Step S204: if the control dependency or the data dependency exists, the process proceeds to step S205; otherwise, go to step S209;
step S205: construction tuple (ins)i,insj) To indicate instructions insjControl or data dependence on insi
Step S206: using the tuple as a key value, and searching whether corresponding elements exist in a set B (an initial set B is empty); if yes, the step S208 is executed, and if not, the step S207 is executed;
step S207: creating a new element taking the tuple as a key, setting the key value as 1, adding the key value pair element into the set B, and turning to the step S209;
step S208: finding the element in the set B, and updating the key value of the element;
step S209: judging instruction insjIf the tail element is not the tail element of the instruction track, that is, the instruction to be analyzed still exists, the step S203 is carried out to carry out the next round of processing; otherwise, go to step S201;
step S2010: the set B of key-value pairs is output.
The keys of the elements in set B imply dependencies between instructions, and the values of the keys reflect the number of times the dependencies occur. Based on this, a directed graph idg (f) { V, E }, may be constructed, where V is the set of nodes and E is the set of edges; each node viE, V corresponds to a specific instruction in an instruction track, and is uniquely identified by an assembly form and an instruction address of the instruction; each side eiE represents that a dynamic data dependency or control dependency relationship exists between two associated instructions, the direction of the edge describes the direction of the dependency, and the label of the edge describes the occurrence times of the dependency; the directed graph IDG (f) is called the dynamic instruction dependency graph token of the function f, and fig. 3 shows a schematic diagram of IDG.
Step S103: for a certain function f in the original program and a certain function g in the reported program, calculating the similarity of the instruction dependence graph and the memory of the instruction dependence graph of the original program and the function dependence graph, and realizing the measurement of the similarity between the functions, the specific flow is described as follows:
a) regarding the instruction dependence graph as a general complex network, and calculating the importance of each node in the graph by using a Restart Random Walk algorithm (RWR);
b) and (4) taking an assembly form of the instructions corresponding to the nodes in the graph, and standardizing according to the following abstract rules, namely uniformly abstracting the memory addresses into MEM, uniformly abstracting the registers into REG, and uniformly abstracting the immediate data into VAL. For example, instructions mov [0x602c334], 0x 2; mov [0x602c33c ], eax; sub esp,0x 15; mov eax, ebx will be standardized to mov MEM, VAL, respectively; mov MEM, REG; sub REG, VAL; mov REG, REG;
c) constructing a key-value pair < norm (v) and dgr (v) for each node v in the graph, wherein norm (v) is a standardized form of the corresponding instruction of the node, and dgr (v) is the importance degree of the node; meanwhile, if a plurality of nodes have the same standardized form, the sum of the importance degrees of the nodes is taken as a key value; thereby converting the instruction dependency graph into a set of key-value pairs;
d) processing the instruction dependency graphs of the functions f and g respectively by using the steps a) to c), and respectively obtaining KVSet (f) and KVSet (g) as key value pair sets obtained by conversion; taking the union of KVSet (f) and KVSet (g) as a dimension of a certain vector space, and taking the value of the key as a value in the dimension, thereby converting KVSet (f) and KVSet (g) into vectors with the same dimension
Figure RE-GDA0001525327780000091
And
Figure RE-GDA0001525327780000092
e) calculating cosine distance between two vectors to obtain similarity of the instruction dependence graph birthmarks, wherein the similarity between functions is as follows:
Figure RE-GDA0001525327780000093
step S104: a suspect function table is constructed for each function in the source program.

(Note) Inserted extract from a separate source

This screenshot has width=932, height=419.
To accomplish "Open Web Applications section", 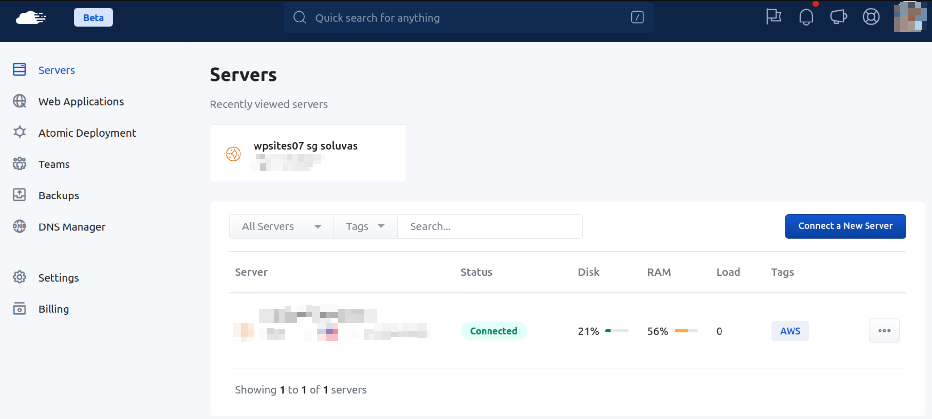I will 81,101.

First, the method described in step S103 is continuously used to obtain pairwise similarities between all functions of the original and the reported programs. Then, for each function in the original program, based on an adjustable threshold
Figure RE-GDA0001525327780000094
Screening all functions with the similarity above the threshold value in the reported program to form a suspicious function table of the function; that is, for the function F in the original program F, the suspicious function table is defined as
Figure RE-GDA0001525327780000095
Wherein G is the advertised program, the adjustable threshold
Figure RE-GDA0001525327780000096
Is between 0.7 and 0.85.
Step S105: influenced by the factors of internal code cloning and the like, for a certain function f in the original program, a plurality of functions with high similarity can be found in the notified program, namely | Candidate (f)>1; in contrast, under the guidance of the call dependency relationship, the accurate one-to-one pairing of suspicious functions in the original notified program is realized, namely the processed result is satisfied,
Figure RE-GDA0001525327780000097
always, the absolute value of Candidate (f) is less than or equal to 1. The processing flow comprises the following steps:
firstly, extracting static function call graphs SCG (F) and SCG (G) of an original program F and a reported program G respectively by using a disassembling tool such as IDA;
then, in conjunction with fig. 4, the process of implementing one-to-one pairing is described in detail:
step S401: judging whether a function to be analyzed still exists in the original report program, if so, jumping to the step S402, otherwise, jumping to the step S407;
step S402: judging whether a function with the length of a suspicious function table being 1 exists in unanalyzed functions of the original report program, if so, jumping to a step S403, otherwise, jumping to a step S404;
step S403: from the set S formed by the functions of the original informing program, any function f meeting the condition that | Candidate (f) | 1 is selected, namely, the only function in the informed program corresponds to the function; forming a matching pair (f, candidate (f)) to be added into the set Match, and deleting the function f from the set S; and simultaneously, updating the suspicious function table of the residual functions in the S, namely deleting Candidate (f) from the suspicious function table of the residual functions in the S. Then, the process proceeds to step S402 to perform the next round of processing;
step S404: taking any function f from the set S and deleting the function f from the set S;
step S405: judging whether the suspicious function table of the function f is empty, if so, jumping to the step S401, otherwise, jumping to the step S406;
step S406: selecting a function g with the maximum context similarity with f from the suspicious function table of f, forming a function pair (f, g), adding the function pair (f, g) into the set Match, and deleting the function f from the set S; and simultaneously, updating the suspicious function table of the residual functions in the S, namely deleting Candidate (f) from the suspicious function table of the residual functions in the S. Then, go to step S401;
specifically, the method for screening the function g with the largest context similarity from the suspicious function table of f comprises the following steps:
a) according to the calling dependency relation contained in the original reporter program SCG (F), a function set with calling and called relations with f can be obtained, the set is called as the calling context of the function f and is written as CallRelation (f); by the same method, the calling context (callrelationship) (g) of any function g in the suspicious function table of the function f can be obtained;
b) for each g ∈ Candidate (f), calculate its similarity to the call context of f, with
Figure RE-GDA0001525327780000101
And taking g with the maximum ContextSim (f, g) value as the only pairing of the function f;
step S407: the output function matches the set Match of pairs.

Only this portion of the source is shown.